— Exercise brief —
Copy the entries below exactly, but only from the line containing "Criar Conta (71, 8)" through the final line.

BEGIN Extracted entries

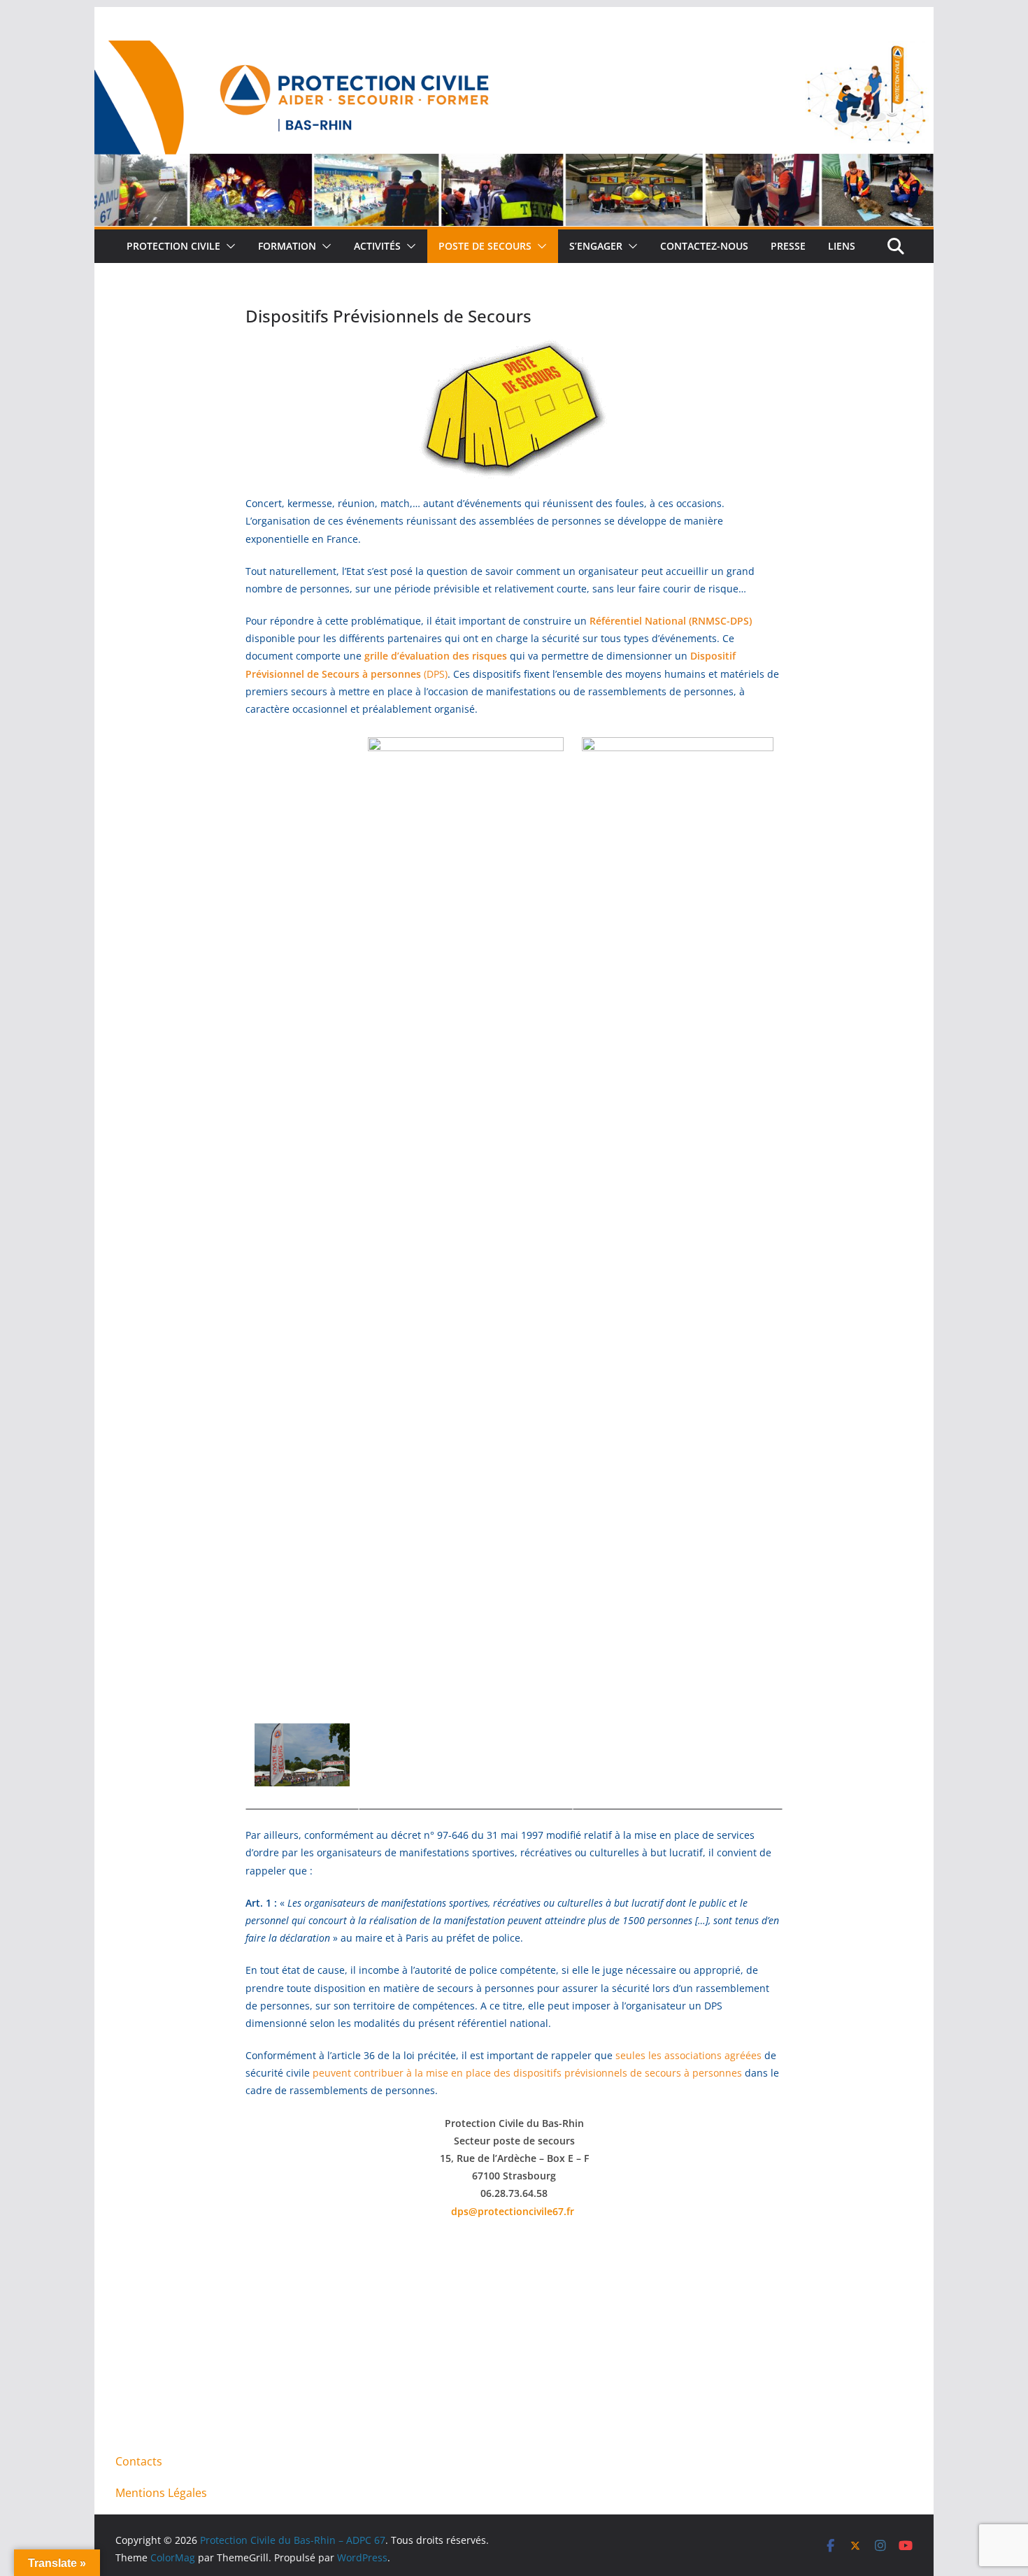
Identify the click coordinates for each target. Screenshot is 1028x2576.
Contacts (138, 2461)
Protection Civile (173, 245)
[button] (228, 246)
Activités (377, 245)
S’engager (595, 245)
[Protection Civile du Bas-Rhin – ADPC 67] (514, 50)
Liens (841, 245)
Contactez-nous (704, 245)
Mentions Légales (161, 2492)
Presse (788, 245)
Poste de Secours (484, 245)
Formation (287, 245)
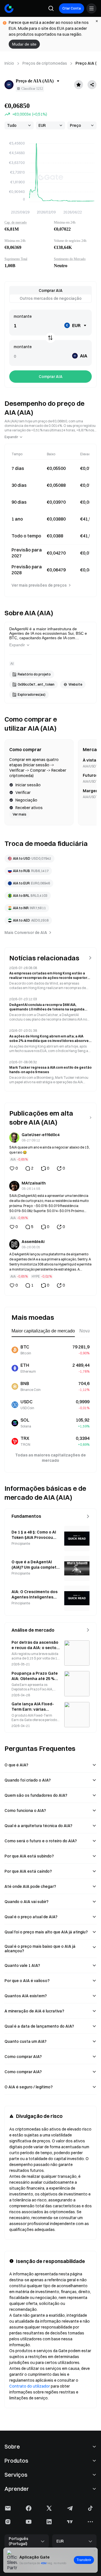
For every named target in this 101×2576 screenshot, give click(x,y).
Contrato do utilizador (29, 2386)
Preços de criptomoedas (44, 63)
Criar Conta (71, 8)
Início (9, 63)
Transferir (84, 2560)
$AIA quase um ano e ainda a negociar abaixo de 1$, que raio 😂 (49, 1149)
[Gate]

END Extracted entries

— Your response —
Criar Conta (71, 8)
Início (9, 63)
Transferir (84, 2560)
$AIA quase um ano e ainda a negociar abaixo de 1$, que raio 😂 (49, 1149)
[Gate]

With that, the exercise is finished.